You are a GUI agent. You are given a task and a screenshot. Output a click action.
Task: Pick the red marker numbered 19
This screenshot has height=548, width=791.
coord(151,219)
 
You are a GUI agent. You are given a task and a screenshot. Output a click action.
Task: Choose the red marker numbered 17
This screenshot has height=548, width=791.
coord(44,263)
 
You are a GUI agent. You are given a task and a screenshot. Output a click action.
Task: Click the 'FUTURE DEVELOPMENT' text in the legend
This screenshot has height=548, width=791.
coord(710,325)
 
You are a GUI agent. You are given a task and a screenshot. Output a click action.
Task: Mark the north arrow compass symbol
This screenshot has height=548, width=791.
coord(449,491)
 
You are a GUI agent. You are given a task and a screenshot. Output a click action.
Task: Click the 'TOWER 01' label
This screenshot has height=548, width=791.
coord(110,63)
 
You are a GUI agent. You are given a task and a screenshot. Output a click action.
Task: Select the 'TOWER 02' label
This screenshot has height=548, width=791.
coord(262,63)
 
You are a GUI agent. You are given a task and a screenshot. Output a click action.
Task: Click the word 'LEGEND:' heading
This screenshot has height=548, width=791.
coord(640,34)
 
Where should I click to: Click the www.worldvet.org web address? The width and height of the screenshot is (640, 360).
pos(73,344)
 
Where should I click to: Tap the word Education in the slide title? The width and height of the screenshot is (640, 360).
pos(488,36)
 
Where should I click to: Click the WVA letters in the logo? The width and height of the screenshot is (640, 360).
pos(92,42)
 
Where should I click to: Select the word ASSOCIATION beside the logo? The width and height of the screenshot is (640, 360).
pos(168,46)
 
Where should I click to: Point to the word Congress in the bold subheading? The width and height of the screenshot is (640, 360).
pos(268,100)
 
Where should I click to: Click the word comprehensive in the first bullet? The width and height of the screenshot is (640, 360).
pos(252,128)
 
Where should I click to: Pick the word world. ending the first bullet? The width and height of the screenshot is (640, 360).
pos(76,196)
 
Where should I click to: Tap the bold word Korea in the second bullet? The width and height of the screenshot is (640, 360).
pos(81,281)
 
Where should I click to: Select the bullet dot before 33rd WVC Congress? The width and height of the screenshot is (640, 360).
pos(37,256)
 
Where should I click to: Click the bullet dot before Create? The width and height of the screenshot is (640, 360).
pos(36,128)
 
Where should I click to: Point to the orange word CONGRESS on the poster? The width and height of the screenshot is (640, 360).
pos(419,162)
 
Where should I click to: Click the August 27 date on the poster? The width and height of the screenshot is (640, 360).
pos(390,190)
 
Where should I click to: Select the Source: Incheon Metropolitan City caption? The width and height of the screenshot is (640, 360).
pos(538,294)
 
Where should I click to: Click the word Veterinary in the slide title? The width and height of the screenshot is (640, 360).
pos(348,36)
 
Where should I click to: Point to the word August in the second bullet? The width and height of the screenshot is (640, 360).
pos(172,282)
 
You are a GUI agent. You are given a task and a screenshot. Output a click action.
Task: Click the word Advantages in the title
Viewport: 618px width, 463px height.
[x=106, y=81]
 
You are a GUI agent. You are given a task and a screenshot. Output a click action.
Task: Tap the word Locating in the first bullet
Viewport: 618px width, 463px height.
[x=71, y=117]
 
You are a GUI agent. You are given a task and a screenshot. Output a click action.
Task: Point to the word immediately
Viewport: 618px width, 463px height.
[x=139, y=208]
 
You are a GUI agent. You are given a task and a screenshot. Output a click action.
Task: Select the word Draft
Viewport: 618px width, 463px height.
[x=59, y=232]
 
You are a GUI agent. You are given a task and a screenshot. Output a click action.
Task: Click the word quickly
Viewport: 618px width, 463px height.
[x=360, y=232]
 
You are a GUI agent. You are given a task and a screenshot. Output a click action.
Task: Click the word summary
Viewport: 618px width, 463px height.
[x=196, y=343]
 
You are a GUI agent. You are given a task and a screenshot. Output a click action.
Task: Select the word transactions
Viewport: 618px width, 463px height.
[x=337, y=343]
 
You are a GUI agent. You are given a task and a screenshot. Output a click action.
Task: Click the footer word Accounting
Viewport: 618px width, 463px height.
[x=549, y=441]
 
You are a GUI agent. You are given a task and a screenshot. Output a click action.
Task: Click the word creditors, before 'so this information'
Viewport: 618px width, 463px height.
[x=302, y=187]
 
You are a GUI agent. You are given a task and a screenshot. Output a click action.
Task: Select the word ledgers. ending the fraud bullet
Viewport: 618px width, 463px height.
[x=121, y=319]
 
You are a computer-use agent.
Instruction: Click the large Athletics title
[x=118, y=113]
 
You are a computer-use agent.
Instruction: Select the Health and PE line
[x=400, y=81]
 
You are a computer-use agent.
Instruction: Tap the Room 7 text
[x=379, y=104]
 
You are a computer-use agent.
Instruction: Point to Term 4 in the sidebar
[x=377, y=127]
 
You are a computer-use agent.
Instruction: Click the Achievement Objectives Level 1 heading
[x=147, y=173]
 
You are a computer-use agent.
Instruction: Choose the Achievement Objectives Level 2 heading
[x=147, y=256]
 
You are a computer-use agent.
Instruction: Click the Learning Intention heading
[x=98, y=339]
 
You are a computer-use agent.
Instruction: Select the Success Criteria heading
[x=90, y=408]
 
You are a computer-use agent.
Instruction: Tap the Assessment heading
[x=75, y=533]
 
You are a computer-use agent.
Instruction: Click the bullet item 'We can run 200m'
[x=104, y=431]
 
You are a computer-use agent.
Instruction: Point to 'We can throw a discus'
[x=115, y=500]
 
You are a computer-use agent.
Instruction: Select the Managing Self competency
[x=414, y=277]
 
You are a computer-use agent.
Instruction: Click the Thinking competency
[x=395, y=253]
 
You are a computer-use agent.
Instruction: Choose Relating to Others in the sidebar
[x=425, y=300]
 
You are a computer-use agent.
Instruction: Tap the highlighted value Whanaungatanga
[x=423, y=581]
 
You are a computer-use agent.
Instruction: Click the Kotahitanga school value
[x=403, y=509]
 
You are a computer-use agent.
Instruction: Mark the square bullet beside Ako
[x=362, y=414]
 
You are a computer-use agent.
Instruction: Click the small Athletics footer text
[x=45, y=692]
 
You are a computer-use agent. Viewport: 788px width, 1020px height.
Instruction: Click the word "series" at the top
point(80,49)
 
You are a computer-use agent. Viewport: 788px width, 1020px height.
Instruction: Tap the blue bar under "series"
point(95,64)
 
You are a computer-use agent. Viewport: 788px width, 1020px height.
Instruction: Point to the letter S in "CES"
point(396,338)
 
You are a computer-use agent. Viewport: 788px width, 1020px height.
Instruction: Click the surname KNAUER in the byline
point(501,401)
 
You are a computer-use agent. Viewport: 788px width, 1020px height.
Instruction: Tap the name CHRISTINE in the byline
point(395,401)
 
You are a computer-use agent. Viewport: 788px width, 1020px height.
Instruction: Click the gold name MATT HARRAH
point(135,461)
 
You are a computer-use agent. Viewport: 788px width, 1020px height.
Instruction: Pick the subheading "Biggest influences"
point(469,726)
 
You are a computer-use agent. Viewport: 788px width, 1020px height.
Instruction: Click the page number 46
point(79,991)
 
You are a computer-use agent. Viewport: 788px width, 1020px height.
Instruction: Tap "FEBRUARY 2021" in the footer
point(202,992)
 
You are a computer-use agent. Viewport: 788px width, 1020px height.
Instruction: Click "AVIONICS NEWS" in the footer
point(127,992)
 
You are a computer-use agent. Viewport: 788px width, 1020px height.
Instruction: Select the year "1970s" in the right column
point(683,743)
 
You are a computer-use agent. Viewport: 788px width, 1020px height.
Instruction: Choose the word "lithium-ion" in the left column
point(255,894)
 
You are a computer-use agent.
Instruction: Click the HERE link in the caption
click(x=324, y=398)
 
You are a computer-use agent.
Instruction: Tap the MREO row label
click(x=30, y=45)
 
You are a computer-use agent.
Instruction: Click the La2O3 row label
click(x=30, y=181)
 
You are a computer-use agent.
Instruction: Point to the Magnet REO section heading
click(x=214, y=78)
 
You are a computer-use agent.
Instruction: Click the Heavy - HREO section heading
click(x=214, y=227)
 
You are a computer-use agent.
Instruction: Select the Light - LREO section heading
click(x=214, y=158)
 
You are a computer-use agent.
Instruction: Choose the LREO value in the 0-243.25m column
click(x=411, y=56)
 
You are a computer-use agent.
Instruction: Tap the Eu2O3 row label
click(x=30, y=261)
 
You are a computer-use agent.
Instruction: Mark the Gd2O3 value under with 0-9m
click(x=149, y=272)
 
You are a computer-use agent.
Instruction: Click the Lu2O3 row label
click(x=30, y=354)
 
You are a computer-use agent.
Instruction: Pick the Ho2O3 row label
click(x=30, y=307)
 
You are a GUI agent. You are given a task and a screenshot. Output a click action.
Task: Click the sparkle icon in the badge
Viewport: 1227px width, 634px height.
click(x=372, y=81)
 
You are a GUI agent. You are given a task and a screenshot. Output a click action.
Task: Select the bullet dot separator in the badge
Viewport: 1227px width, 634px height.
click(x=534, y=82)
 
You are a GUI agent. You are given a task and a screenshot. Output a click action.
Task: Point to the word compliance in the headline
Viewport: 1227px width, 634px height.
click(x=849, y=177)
▬▬▬▬▬▬
Rewrite the data as a numbered list, from the line containing "Where should I click to: Click the word Veterinary" through the line containing "pos(348,36)", both ends included. Omit any blank lines.

1. Where should I click to: Click the word Veterinary in the slide title? The width and height of the screenshot is (640, 360).
2. pos(348,36)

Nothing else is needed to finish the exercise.